Russia gears up to mark Victory Day
Russia is preparing this week to celebrate the 70th anniversary of the May 9, 1945 Soviet victory over Nazi Germany with imperial flair and a military parade on Saturday.
An estimated 27 million of the former Soviet Union's soldiers and civilians were killed in World War II, and the Red Army's triumph in the deadliest war in history is a huge point of pride in Russia.
Victory Day brings together Russians from all walks of life irrespective of political sympathies.
"It is a day of glory, a day of our people's pride, a day of the highest veneration of a generation of victors," said Russian President Vladimir Putin.
Putin, who has railed against attempts to belittle Russia's role in the war, lost many relatives.

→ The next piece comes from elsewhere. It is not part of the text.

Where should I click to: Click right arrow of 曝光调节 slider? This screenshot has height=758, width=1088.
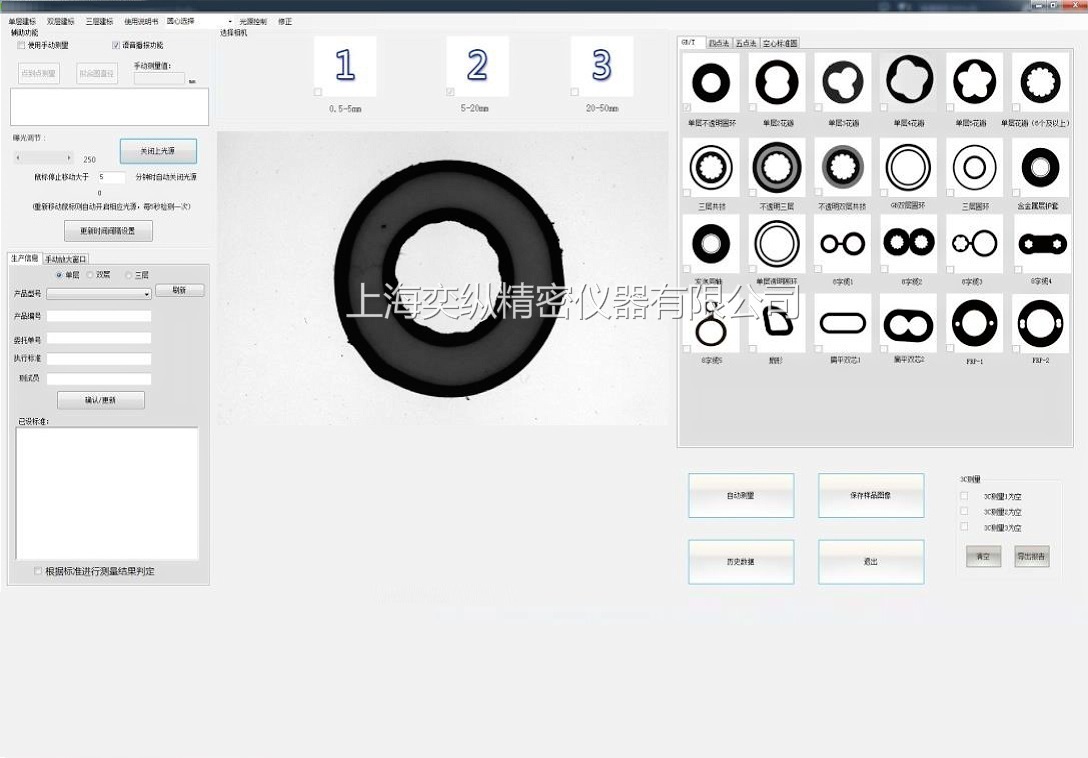pos(69,158)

But he said that his father, who was critically injured, and his mother, who barely survived the Leningrad siege, did not hold a grudge against Nazi soldiers.
"They had no hate for the enemy - that's what is surprising," he wrote recently in a column for a Russian magazine. "Honestly, to this day I cannot quite understand it."
On Saturday, Putin will preside over a Red Square parade featuring Russia's newest weapons, along with more than 15,000 Russian and foreign troops, Indian brigadiers and Chinese honor guards.
He will host leaders from China, Cuba, India, South Africa and a number of former Soviet states who are among the 68 heads of state and leaders of international organizations invited to attend.
In another development, Russian Foreign Minister Sergey Lavrov and his German counterpart, Frank-Walter Steinmeier, will meet in Volgograd in south Russia on Thursday to discuss bilateral and international issues, Russia's Foreign Ministry said on Monday.
Survivors and liberators alike recalled on Sunday the horror of the Dachau concentration camp and the overwhelming sense of relief when it was liberated 70 years ago. German Chancellor Angela Merkel pledged to keep alive the memory of Nazi crimes and give no quarter to present-day discrimination or anti-Semitism.
Dachau, near Munich, was the first concentration camp the Nazis set up a few weeks after Adolf Hitler took power in 1933. Before it was liberated by US troops on April 29, 1945, more than 200,000 people from across Europe were held there, and over 40,000 prisoners died.